The 1950s, however, were the most dangerous era in the history of motorsports. Following World War II, racing engines had quickly become extraordinarily powerful but suspension, brakes and safety precautions had not kept pace, creating a lethal package that led to such tragedies as Pierre Levegh’s 1955 Le Mans crash (that also cost 83 spectators’ lives), and the deaths of Bill Vukovich and Manny Ayulo at the 1955 Indy 500.

That Emmett Malloy forbid his own son from ever setting foot in a race car, then, is hardly surprising – and for many years, Tom obeyed, driven as much by watching his father struggle financially and emotionally due to the racing addiction as out of respect for the man’s wishes.

Beginning in the early 1980s, however, Tom began tiptoeing into racing. Initially, he sponsored various Indy teams and then, in the early 1990s, began driving himself. What began as a fun weekend for Tom in 1992 at the Skip Barber racing school in Sonoma, Calif., soon turned into an addiction of his own.

Twenty years later, Tom’s shop is not merely a collection of racecars and memorabilia, it is a volume of memories of races run – and won – in the United States, Europe, Australia and New Zealand. The cars here include a Leyton House-liveried Porsche 962C, a Lola T70 MKIIIB, a Lola T-332, a Toyota Gurney Eagle MKIII GTP car, a Gurney Eagle Formula 5000 car, a 1951 Pankratz sprint car, a 1935 Miller Ford Indy car and a McLaren M8E Can-Am car, to name just a few.

With these years of racing, however, have come a few moments that would surely invite an “I told you so” from Emmett Malloy.

In 2000, Tom was racing his Lola T-332 at Road America when he made contact with another driver and crashed. The other driver was airlifted to a Milwaukee, Wis., hospital and Tom ended up breaking both legs. It was a crash that, by his own admission, Tom had no business surviving.

Why, then, does Tom continue racing? Quite simply, he says, it’s a drug, an obsession that comes from knowing there’s always a cleaner line through a certain curve, a more perfect lap to run. Once his mind begins fixating on such matters, it’s difficult for Tom to think of much else.

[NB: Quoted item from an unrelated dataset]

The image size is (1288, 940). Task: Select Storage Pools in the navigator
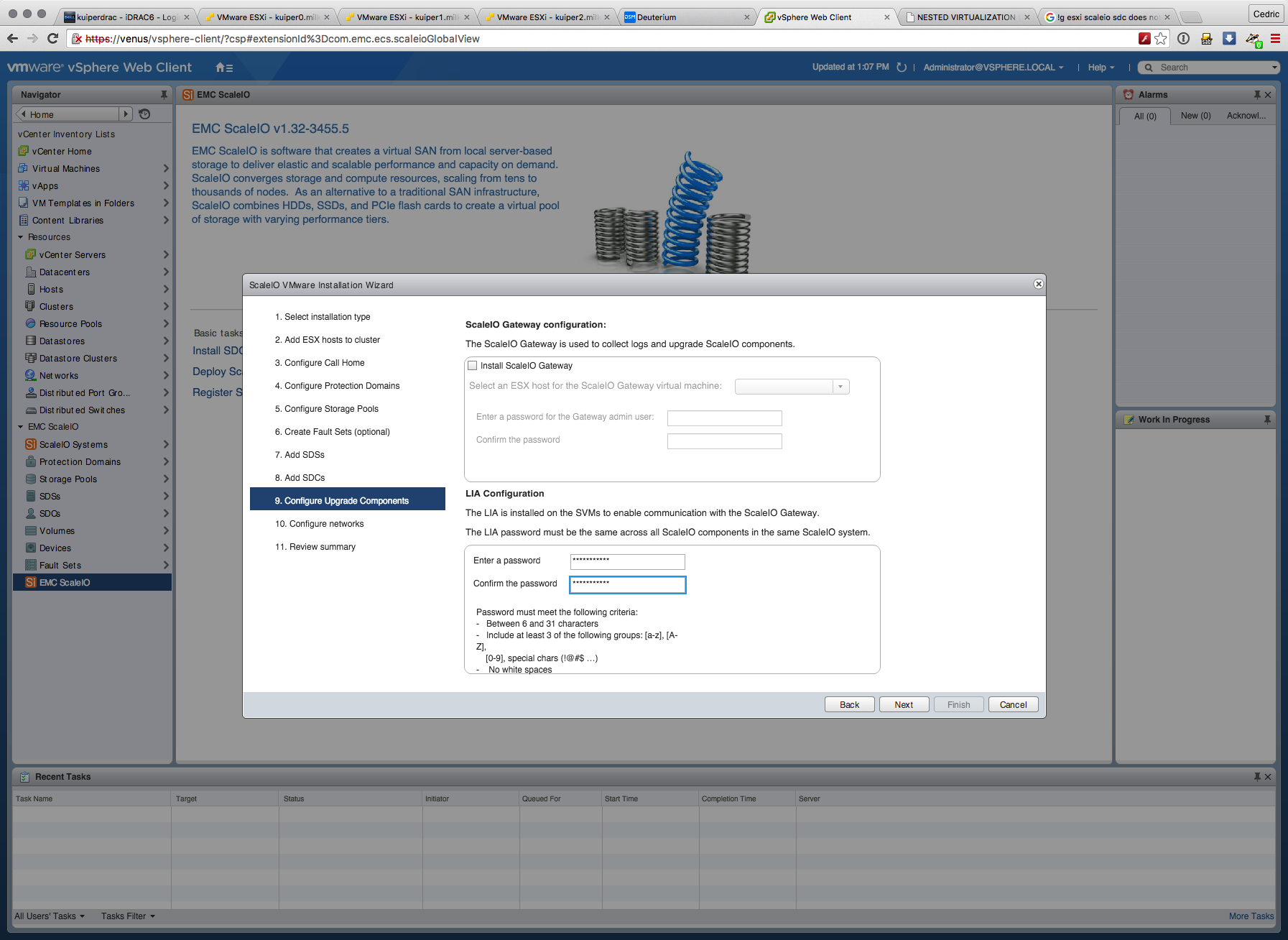coord(68,479)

Tom also feels an obligation to honor these cars' heritage.

 

“These cars have such history and pedigree,” says Tom, “and I don’t want to dishonor their legacy. If I wasn’t capable of making these cars go pretty good I wouldn’t even get into them – that’s how much I think of each car.”

 

And so, nearly eighty years after Carrell Speedway first opened its gates, a Malloy can still be found at the local tracks. Emmett might not be happy that his son is racing on those tracks instead of operating them, but he would most certainly be proud.